Nydia A Swaby and Ifeanyi Awachie, with support from ICA Community Arts Apprentice Aaliyah Kelly-Hibbert

Read

This is a list of texts – essays, books and articles – that we read in the course of our research. It includes The Bluest Eye and Jazz, copies of which, along with other works central to Toni Morrison’s oeuvre, were donated to the ICA by Penguin Vintage to support the different study groups.

Watch

Farah Jasmine Griffin’s reflections on community forms of healing opened the convening – and right now this lecture seems especially relevant, applicable and sensitive. Unfortunately Griffin was unable to give this lecture in person, but she graciously pre-recorded the talk with the help of filmmaker Jason Hirata.

Inspired by Five Poems (2002), a collection of poems by Morrison with illustrations by Kara Walker, this evening brought together five writers – Ifeanyi Awachie, Victoria Adukwei Bulley, Leo Hermitt, Selina Nwulu and Kareem Reid – who each presented newly commissioned responses to Morrison’s work, speaking to the afterlife to slavery and black women’s sisterhood.

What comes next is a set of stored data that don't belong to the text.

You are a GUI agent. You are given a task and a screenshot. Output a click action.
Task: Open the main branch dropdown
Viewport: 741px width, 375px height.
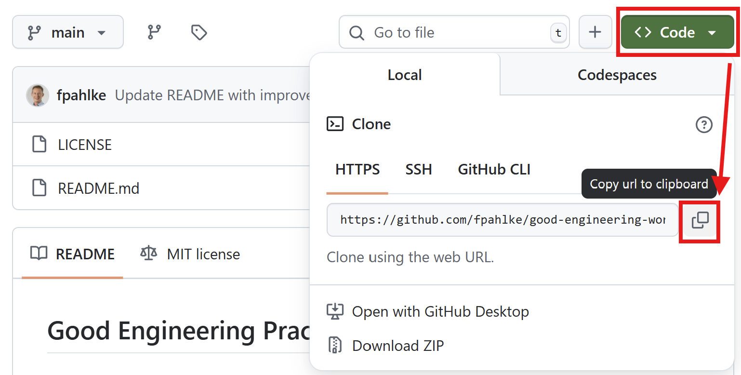[67, 32]
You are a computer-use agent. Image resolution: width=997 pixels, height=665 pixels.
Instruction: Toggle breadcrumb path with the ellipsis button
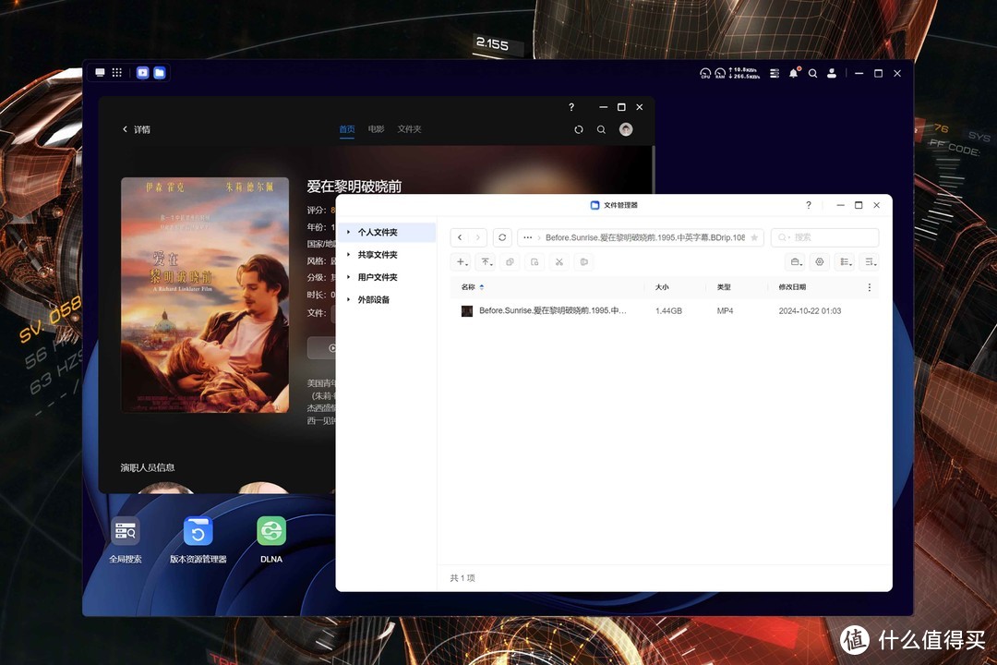click(527, 237)
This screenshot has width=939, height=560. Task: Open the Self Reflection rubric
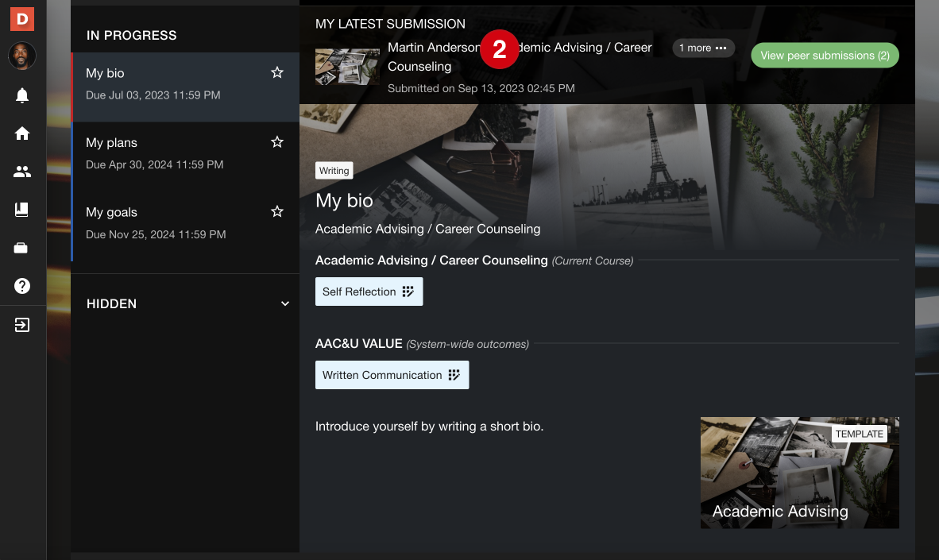click(x=369, y=292)
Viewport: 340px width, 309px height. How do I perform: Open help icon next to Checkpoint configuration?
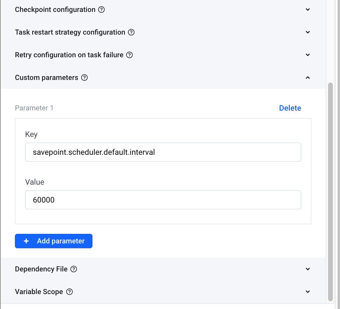(x=101, y=10)
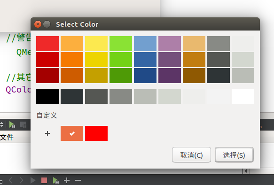
Task: Add a new custom color with plus icon
Action: [x=47, y=133]
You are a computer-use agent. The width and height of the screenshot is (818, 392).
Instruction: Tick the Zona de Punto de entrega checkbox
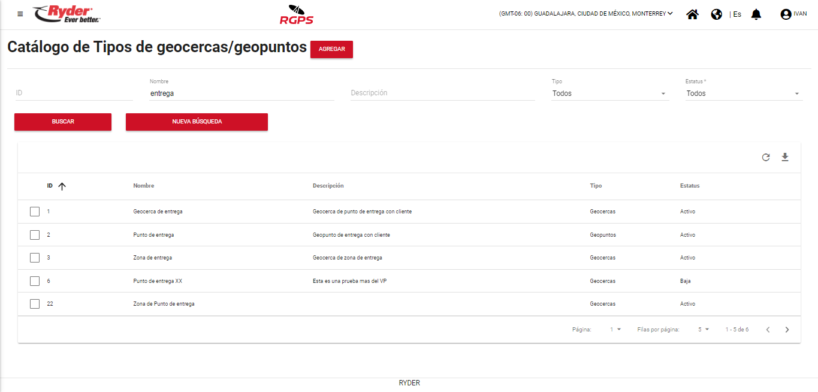pos(35,304)
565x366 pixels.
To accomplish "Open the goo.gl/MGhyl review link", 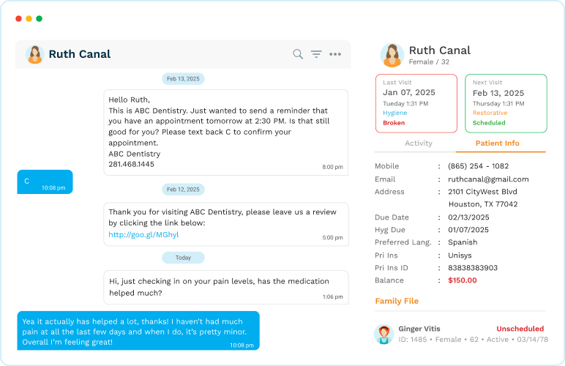I will tap(143, 234).
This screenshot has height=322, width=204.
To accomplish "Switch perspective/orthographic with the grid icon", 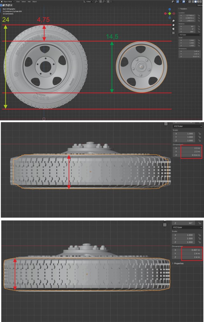I will pos(173,33).
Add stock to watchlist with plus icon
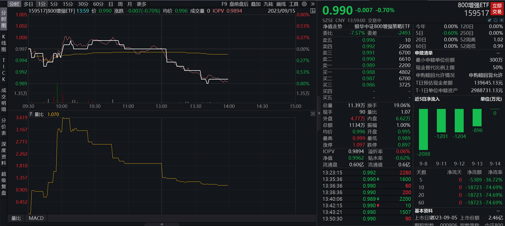 502,20
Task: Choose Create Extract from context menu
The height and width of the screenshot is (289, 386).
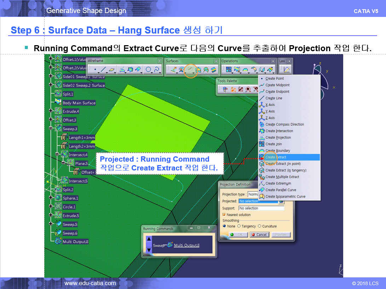Action: [x=276, y=157]
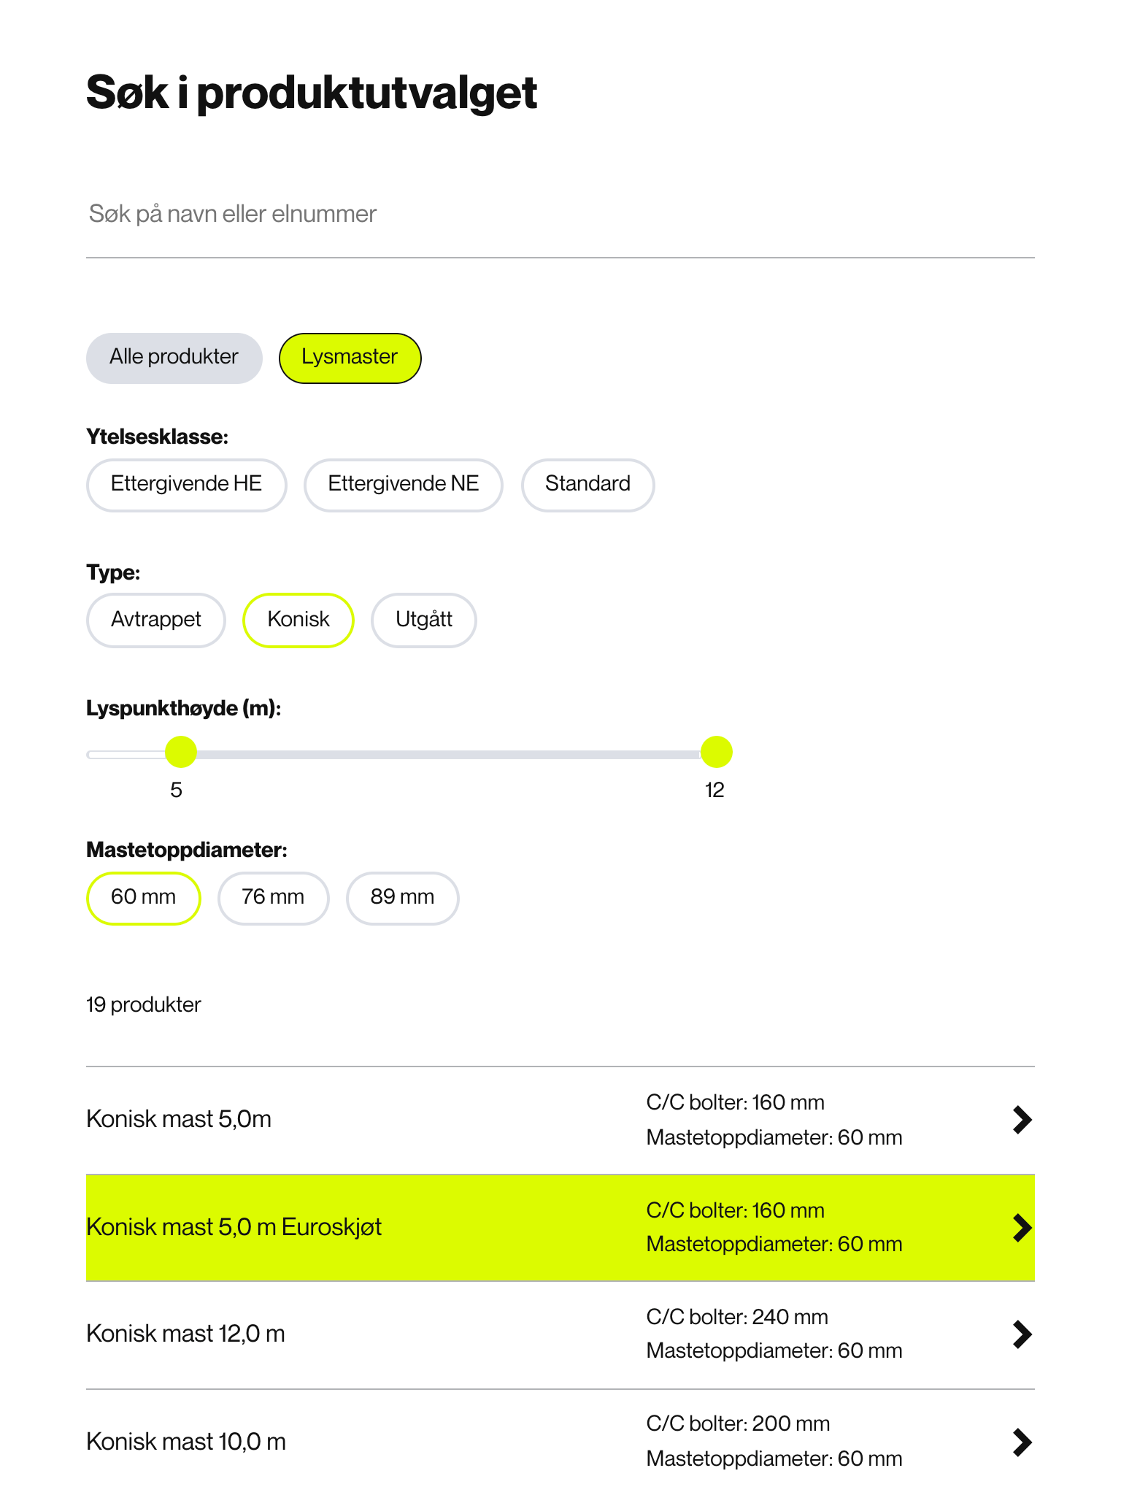Toggle the Ettergivende NE filter
1121x1495 pixels.
(x=403, y=485)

In the ICA’s on-site archive, Ifeanyi discovered a DVD of Morrison’s Guardian talk. Wishing to continue our collaboration with DJ Lynnée Denise, who was involved in Pleasure Genealogies, we commissioned her to create a visual and sonic response to that video. Unfortunately she too was unable to join us in person, however, she has provided a caption, written by writer and curator Chandra Frank:
    
In this work, DJ Lynnée Denise offers a layered audio-visual response to the 1986 Guardian talk with Toni Morrison at the ICA. The visual essay brings together intimate reflections and propositions framed by Morrison’s 1992 novel Jazz. DJ Lynnée Denise explores the Black Atlantic sound, visuals and craft to render the life worlds behind Morrison’s oeuvre visible. Morrison’s writing is expanded into a visual vocabulary in which transatlantic conversations and new connections emerge. A praxis in translation. Claudia Jones. Eartha Kitt. Fannie Lou Hamer. Lorraine Hansberry. Winnie Mandela. Sarah Vaughn. Lady G. Sister Rosetta Tharpe. Elizabeth Cotton. Augusta Savage. Judy Mowatt. DJ Lynnée Denise creates what Louis Chude Sokei calls a diasporic ‘echo chamber’ of Black women’s craft animated by the bricolage of drum and bass in which the sonic influences of Black Britain and Black America are an electronic undercurrent. The drum machine mixed with Morrison’s gestures, mannerisms, and reading speak to how Morrison’s is experienced through a multi-sensory engagement. In Morrison’s interview with A.S. Byatt, she references the important inspiration of paintings in her writing practice and the relationship between musicians and their audience. In this work, a visual remixing of worlds happens in which Black girls jumping rope, everyday live in Harlem, the market space in Brixton are the aesthetics to Morrison’s writing or in her words ‘the access to the scene’. In DJ Lynnée Denise’s rendering, ‘the scene’ is about Black wayward diasporic women whose craft is read through astrology, the politics of refusal and the secrets of Black social life.

Listen

We die. That may be the meaning of life. But we do language. That may be the measure of our lives.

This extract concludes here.